Rewrite the listing below with every "computer-use agent" changed to "screen assistant", leaving all other text the same.

>> START

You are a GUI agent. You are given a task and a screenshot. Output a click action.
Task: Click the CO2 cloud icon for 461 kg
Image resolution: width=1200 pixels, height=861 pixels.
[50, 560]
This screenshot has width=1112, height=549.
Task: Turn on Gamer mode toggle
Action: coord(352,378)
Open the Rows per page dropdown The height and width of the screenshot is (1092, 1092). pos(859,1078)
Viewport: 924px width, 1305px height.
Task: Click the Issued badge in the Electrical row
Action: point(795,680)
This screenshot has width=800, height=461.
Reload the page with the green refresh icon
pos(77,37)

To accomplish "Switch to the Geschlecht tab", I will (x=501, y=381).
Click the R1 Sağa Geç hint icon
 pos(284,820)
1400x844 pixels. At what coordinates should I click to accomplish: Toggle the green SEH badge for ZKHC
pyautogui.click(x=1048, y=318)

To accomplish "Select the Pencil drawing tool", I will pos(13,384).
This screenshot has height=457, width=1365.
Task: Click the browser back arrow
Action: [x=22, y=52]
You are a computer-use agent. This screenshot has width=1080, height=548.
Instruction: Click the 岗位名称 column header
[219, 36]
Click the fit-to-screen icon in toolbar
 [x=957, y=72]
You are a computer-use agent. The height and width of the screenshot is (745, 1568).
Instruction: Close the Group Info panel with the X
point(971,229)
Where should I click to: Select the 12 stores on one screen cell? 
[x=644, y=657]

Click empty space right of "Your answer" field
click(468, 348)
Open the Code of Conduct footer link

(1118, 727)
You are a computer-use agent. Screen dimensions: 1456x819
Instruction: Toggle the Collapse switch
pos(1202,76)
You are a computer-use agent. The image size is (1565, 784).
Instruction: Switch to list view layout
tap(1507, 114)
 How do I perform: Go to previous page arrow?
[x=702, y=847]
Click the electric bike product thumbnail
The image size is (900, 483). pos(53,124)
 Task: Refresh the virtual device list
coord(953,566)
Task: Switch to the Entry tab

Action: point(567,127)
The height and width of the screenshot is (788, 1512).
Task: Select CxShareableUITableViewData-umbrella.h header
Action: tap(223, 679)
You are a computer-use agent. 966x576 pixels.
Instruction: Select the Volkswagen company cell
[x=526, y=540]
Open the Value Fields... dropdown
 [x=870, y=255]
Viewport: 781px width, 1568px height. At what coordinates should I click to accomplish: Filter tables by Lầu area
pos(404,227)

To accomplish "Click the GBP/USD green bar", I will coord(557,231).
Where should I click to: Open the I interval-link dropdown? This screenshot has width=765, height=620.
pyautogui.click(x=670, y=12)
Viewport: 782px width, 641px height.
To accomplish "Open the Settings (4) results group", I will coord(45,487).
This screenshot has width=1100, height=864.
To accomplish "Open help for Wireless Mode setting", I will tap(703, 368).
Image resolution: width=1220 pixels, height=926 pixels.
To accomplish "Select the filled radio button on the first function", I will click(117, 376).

>> END

Answer to this exercise
You are a GUI agent. You are given a task and a screenshot. Output a click action.
Task: Click the CO2 cloud icon for 461 kg
Image resolution: width=1200 pixels, height=861 pixels.
[50, 560]
This screenshot has width=1112, height=549.
Task: Turn on Gamer mode toggle
Action: coord(352,378)
Open the Rows per page dropdown The height and width of the screenshot is (1092, 1092). pos(859,1078)
Viewport: 924px width, 1305px height.
Task: Click the Issued badge in the Electrical row
Action: point(795,680)
This screenshot has width=800, height=461.
Reload the page with the green refresh icon
pos(77,37)

To accomplish "Switch to the Geschlecht tab", I will (x=501, y=381).
Click the R1 Sağa Geç hint icon
 pos(284,820)
1400x844 pixels. At what coordinates should I click to accomplish: Toggle the green SEH badge for ZKHC
pyautogui.click(x=1048, y=318)

To accomplish "Select the Pencil drawing tool", I will pos(13,384).
This screenshot has height=457, width=1365.
Task: Click the browser back arrow
Action: [x=22, y=52]
You are a screen assistant. This screenshot has width=1080, height=548.
Instruction: Click the 岗位名称 column header
[219, 36]
Click the fit-to-screen icon in toolbar
 [x=957, y=72]
You are a screen assistant. The height and width of the screenshot is (745, 1568).
Instruction: Close the Group Info panel with the X
point(971,229)
Where should I click to: Select the 12 stores on one screen cell? 
[x=644, y=657]

Click empty space right of "Your answer" field
click(468, 348)
Open the Code of Conduct footer link

(1118, 727)
You are a screen assistant. Screen dimensions: 1456x819
Instruction: Toggle the Collapse switch
pos(1202,76)
You are a screen assistant. The image size is (1565, 784).
Instruction: Switch to list view layout
tap(1507, 114)
 How do I perform: Go to previous page arrow?
[x=702, y=847]
Click the electric bike product thumbnail
The image size is (900, 483). pos(53,124)
 Task: Refresh the virtual device list
coord(953,566)
Task: Switch to the Entry tab

Action: point(567,127)
The height and width of the screenshot is (788, 1512).
Task: Select CxShareableUITableViewData-umbrella.h header
Action: tap(223, 679)
You are a screen assistant. 966x576 pixels.
Instruction: Select the Volkswagen company cell
[x=526, y=540]
Open the Value Fields... dropdown
 [x=870, y=255]
Viewport: 781px width, 1568px height. At what coordinates should I click to accomplish: Filter tables by Lầu area
pos(404,227)

To accomplish "Click the GBP/USD green bar", I will coord(557,231).
Where should I click to: Open the I interval-link dropdown? This screenshot has width=765, height=620.
pyautogui.click(x=670, y=12)
Viewport: 782px width, 641px height.
To accomplish "Open the Settings (4) results group", I will coord(45,487).
This screenshot has width=1100, height=864.
To accomplish "Open help for Wireless Mode setting", I will tap(703, 368).
Image resolution: width=1220 pixels, height=926 pixels.
To accomplish "Select the filled radio button on the first function", I will click(117, 376).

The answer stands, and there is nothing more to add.